# make up frustraition



## Dark Angel 27 (Sep 11, 2008)

*#?*!*

this is the look i was going for...with just a few changes of my own. 
so i went and spent money on the milk pencil and white mascara.






unfortuntely, it's not working. I tried for the second time to recreate this look but unfortunitely i haven't acheieved the completely white skin ( I think its because i have to dark a skin tone.). i only get a sickly bluish pale color.

if anyone has an idea what i've done wrong, please let me know so i wont have wasted all this money.

if not I'll just take a dose of fukital and go without or wear a mask.


----------



## Aelwyn (Jul 7, 2008)

Try getting the green red undertone concealer (http://alturl.com/ha3fy) all over your face. Then powder with the whitest powder you can find (Ben Nye makes it). This will make your face REALLY white. Make sure to cleanse your face and use a toner before hand in order to get the makeup to stay put. Be sure to carry the concealer and powder (along with a clean wedge sponge and good brush for the powder) for touch ups in case you are going to sweat.

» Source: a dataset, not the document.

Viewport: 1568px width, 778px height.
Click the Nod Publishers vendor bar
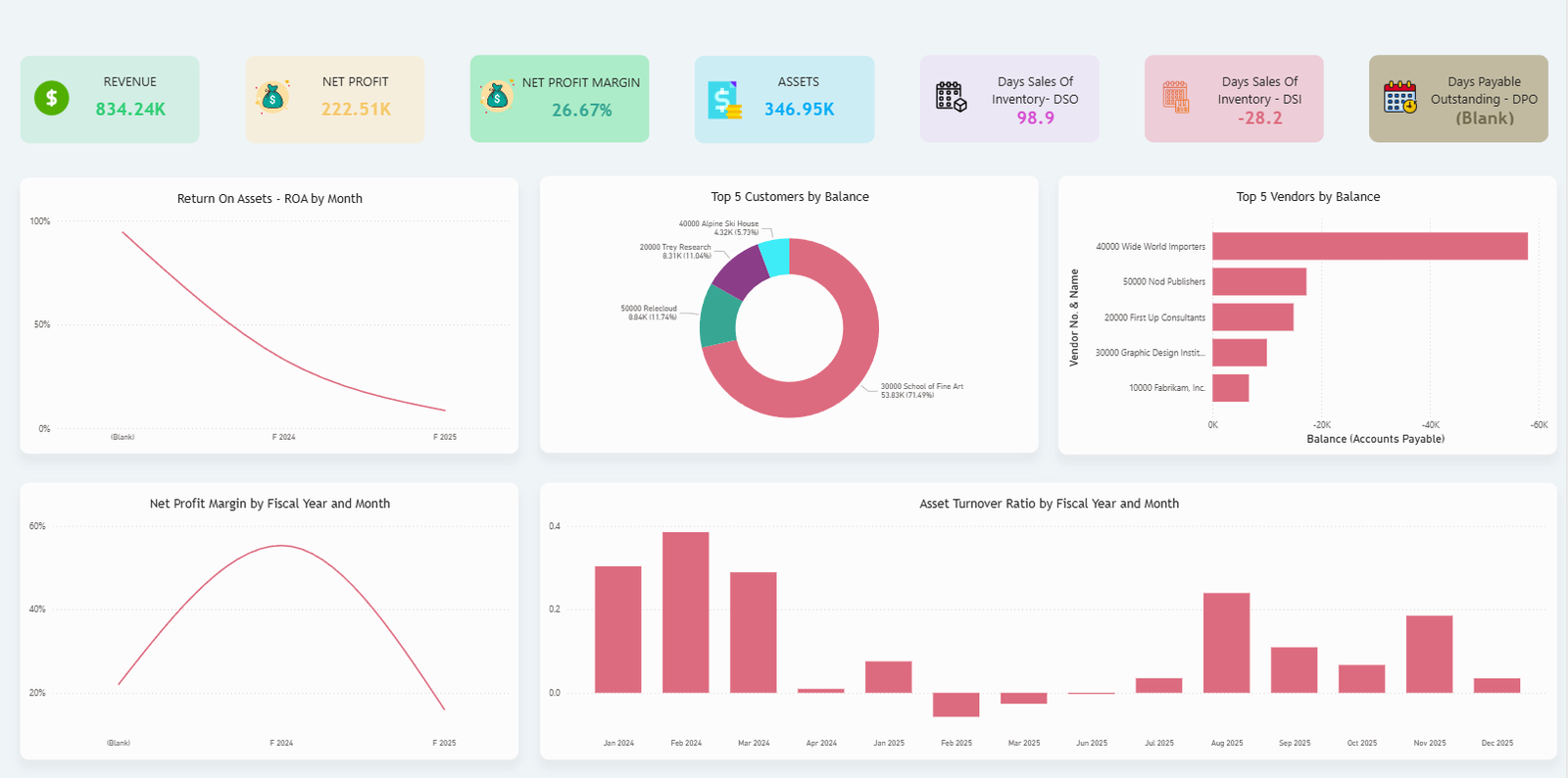pyautogui.click(x=1258, y=281)
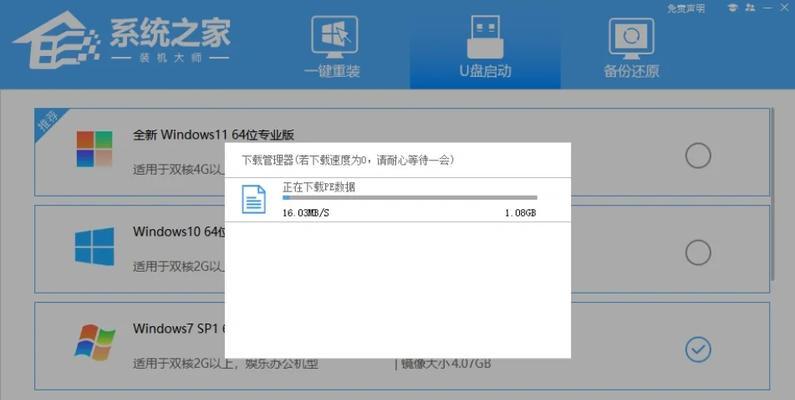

This is what I got with the two, and I was sweating my ASS off:










I hope that helps!


----------



## Dark Angel 27 (Sep 11, 2008)

thanks. i'll try it when i have more money! i love your look there. reminds me of a sugar skull


----------



## bansheette (Jan 7, 2009)

Clown White Lite by Ben Nye creates perfectly white skin (just don't apply it thick like a clown).


----------



## Master-Macabre (Sep 13, 2009)

or go to Mehron.com and buy ProFACE by GALA. It's the best white base I've ever used. Been using it for about 3 years now. Last HOURS and I mean like around 15 hours before it even begins to slightly fade. I've used it for the jackal, x-ray chart, meisterfreeze chart, nazi zombie, mime, tweedle-doom, etc. Just take a look at my pics. It ranges depending on what you mix with it. For Tweedle-Doom I didnt add anything its basically 100% white and nazi zombie I mixed in some tan foundation to get that rotting dry look. It's a really universal makeup. (and it's only like $9!)


----------